Historic Building Requires a Sensitive Approach to Help Clear Years of Disuse @ShancoContracts

Shanco have completed the first stage of an interesting project for Yorkshire Water.  The project presented numerous challenges in terms of logistics and health and safety. What, at a first glance, would seem to be a simple site clearance project, would in fact need some intelligent solutions to ensure success. 

The Press House was once an active part of Yorkshire Water’s Waste Water Treatment Works and comprises of a beautifully decorative stone façade with inner brick walls and a large basement area beneath the ground level slab.  The building was in something of a state of disrepair, with an enormous amount of vegetation growth throughout, including a number of large trees. Yorkshire Water required the careful removal of the vegetation to expose the concrete slabs and walls to decide if the building was in a suitable condition for restoration.

The Key Challenges:

Access was restricted within the Victorian building, and the ground level slab full of voids.  During the initial survey stage, it became apparent that there were no suitable access points available for the larger plant and machinery, without carrying out demolition work or disrupting Yorkshire Water’s operations. After reviewing numerous options, a solution was developed to engage with a specialist crane company to lift the plant and equipment over the building’s external walls and lower them down through the roof void.  The 50 tonne crane lifted numerous pieces of large plant, including two 1.5 tonne diggers and two 1 tonne dumpers. This solution required extensive planning and coordination by Shanco to ensure all lifts were carried out safely. The clearance of the heavy vegetation was then able to progress at a much faster rate.

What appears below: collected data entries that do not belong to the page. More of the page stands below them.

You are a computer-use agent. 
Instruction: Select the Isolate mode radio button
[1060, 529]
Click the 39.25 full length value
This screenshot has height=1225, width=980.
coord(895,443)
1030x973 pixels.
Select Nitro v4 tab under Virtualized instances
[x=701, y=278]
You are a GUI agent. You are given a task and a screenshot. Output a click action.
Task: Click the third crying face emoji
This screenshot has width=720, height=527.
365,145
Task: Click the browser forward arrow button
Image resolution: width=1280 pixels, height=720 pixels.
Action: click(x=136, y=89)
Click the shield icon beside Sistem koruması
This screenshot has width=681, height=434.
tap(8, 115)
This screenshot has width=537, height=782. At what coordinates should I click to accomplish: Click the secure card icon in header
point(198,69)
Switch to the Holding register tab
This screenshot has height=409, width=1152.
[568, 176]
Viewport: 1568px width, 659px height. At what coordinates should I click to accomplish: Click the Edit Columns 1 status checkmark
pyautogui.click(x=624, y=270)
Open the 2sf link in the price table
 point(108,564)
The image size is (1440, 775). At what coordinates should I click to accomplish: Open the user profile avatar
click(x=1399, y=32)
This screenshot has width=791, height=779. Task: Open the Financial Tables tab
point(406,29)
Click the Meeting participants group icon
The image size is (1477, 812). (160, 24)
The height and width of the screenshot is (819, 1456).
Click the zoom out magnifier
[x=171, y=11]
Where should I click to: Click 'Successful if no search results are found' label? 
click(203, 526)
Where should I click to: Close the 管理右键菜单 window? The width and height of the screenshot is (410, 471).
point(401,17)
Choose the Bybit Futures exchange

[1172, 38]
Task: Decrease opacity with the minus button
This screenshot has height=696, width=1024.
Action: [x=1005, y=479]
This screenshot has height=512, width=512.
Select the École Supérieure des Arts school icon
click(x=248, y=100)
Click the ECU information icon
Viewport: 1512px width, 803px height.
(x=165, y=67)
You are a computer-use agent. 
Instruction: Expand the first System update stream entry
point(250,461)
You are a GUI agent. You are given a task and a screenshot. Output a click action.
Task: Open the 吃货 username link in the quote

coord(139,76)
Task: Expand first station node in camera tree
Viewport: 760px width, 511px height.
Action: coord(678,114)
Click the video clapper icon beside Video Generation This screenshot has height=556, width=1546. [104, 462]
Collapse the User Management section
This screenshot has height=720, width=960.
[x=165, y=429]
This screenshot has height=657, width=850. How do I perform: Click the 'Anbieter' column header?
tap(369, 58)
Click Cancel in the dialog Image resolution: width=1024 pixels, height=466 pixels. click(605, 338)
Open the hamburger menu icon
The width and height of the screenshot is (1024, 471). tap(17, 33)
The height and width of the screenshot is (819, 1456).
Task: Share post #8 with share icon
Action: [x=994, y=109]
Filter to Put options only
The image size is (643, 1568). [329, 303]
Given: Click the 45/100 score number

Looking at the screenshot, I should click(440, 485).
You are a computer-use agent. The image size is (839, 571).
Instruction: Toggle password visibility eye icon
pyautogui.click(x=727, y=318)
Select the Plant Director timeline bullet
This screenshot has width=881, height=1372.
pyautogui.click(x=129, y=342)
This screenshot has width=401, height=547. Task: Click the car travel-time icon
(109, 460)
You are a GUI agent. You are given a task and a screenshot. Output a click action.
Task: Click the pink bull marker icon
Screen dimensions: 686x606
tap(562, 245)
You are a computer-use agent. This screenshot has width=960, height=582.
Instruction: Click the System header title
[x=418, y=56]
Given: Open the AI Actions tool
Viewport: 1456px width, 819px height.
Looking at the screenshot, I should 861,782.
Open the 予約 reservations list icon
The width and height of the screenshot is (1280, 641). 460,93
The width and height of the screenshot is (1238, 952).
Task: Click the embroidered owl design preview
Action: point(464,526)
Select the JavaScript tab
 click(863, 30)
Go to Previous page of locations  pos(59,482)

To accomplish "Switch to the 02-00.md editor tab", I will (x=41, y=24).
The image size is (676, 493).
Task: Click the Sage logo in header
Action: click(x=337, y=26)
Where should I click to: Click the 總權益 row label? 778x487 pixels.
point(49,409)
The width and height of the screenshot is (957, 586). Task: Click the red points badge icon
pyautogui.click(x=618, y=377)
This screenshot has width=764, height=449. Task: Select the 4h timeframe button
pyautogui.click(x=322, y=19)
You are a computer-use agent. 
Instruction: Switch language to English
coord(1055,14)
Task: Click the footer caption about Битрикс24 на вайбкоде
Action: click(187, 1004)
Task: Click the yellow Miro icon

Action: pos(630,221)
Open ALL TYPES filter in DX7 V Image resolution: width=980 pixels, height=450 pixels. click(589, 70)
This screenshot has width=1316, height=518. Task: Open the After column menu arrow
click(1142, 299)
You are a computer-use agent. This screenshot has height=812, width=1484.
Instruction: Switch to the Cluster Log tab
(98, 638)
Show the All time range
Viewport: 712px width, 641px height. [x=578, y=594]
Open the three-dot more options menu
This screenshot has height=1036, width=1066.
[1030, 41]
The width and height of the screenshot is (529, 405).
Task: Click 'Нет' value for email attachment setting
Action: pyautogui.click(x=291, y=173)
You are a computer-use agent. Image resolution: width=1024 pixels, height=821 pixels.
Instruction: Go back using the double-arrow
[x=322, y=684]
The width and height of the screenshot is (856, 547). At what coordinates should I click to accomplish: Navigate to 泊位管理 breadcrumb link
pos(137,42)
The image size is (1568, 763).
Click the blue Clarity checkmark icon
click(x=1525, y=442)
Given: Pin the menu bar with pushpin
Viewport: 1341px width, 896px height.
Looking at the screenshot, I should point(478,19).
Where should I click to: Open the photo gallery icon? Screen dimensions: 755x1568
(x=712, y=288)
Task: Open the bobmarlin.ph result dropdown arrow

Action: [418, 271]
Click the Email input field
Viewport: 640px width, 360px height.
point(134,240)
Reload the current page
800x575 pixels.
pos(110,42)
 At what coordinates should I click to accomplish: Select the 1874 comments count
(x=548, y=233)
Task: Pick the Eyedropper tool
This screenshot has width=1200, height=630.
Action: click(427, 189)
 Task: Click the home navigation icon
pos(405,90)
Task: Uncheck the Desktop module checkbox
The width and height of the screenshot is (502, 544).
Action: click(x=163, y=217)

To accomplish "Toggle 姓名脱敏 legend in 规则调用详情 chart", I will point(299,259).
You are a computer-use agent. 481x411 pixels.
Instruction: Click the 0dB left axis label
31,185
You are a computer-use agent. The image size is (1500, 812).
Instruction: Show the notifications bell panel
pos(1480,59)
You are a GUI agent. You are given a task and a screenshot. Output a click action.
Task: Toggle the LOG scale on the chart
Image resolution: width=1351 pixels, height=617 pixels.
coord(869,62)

A potentially unstable ground floor slab, full of voids, presented significant health and safety risks. Managing works within a building that has been exposed to the elements for many years presented several health and safety challenges. The slab was full of voids and holes from the old press equipment and so the potential for operatives to fall from height was a very real risk.  Barriers were installed around the voids to act as edge protection and to clearly identify them, and signage used to further highlight the hazards.  Whilst plant and equipment were used in the basement, vegetation on the ground floor slab was carefully removed using hand tools to manage the risk. Operatives worked from within the safe barriered areas and used extended tools to clear mossy areas in inaccessible locations.

The potential presence of a small amount of asbestos required constant assessment. The existing surveys of the building suggested that there was the potential for a small amount of asbestos to be present in the form of pieces of roofing sheet debris left over from the roof removal. Lucion Environmental provided a watching brief and deployed an experienced Asbestos Consultant to remain on site at all times. Their role was to ensure the risk management procedures were correctly observed and to provide advice and assistance. They also regularly monitored air quality and undertook tests for the presence of asbestos.  Although the building surveys indicated that the severity and likelihood of any exposure to asbestos was low, all Shanco Operatives had Asbestos Awareness training and were given additional instructions to manage the risk as part of the bespoke site induction.  Dust masks were worn at all times by everyone on the site, and Face Fit testing was carried out to ensure the respiratory equipment provided fitted correctly and was effective for each individual. Operatives wore disposable coveralls as an extra precaution.

A solid understanding of the technical requirements leads to a successful outcome.

Working as Principal Contractor gave Shanco complete control of the works and the site, which was essential in ensuring the right strategy was developed.  All the technical and logistical challenges were met through effective planning and experienced management. By considering each individual element and identifying what impact the various challenges would have, the team were able to provide a total project solution. This initial phase of the overall project was completed in just 4 weeks in line with the customer requirements and will hopefully be the first stage in the preservation of a beautiful building with an interesting history.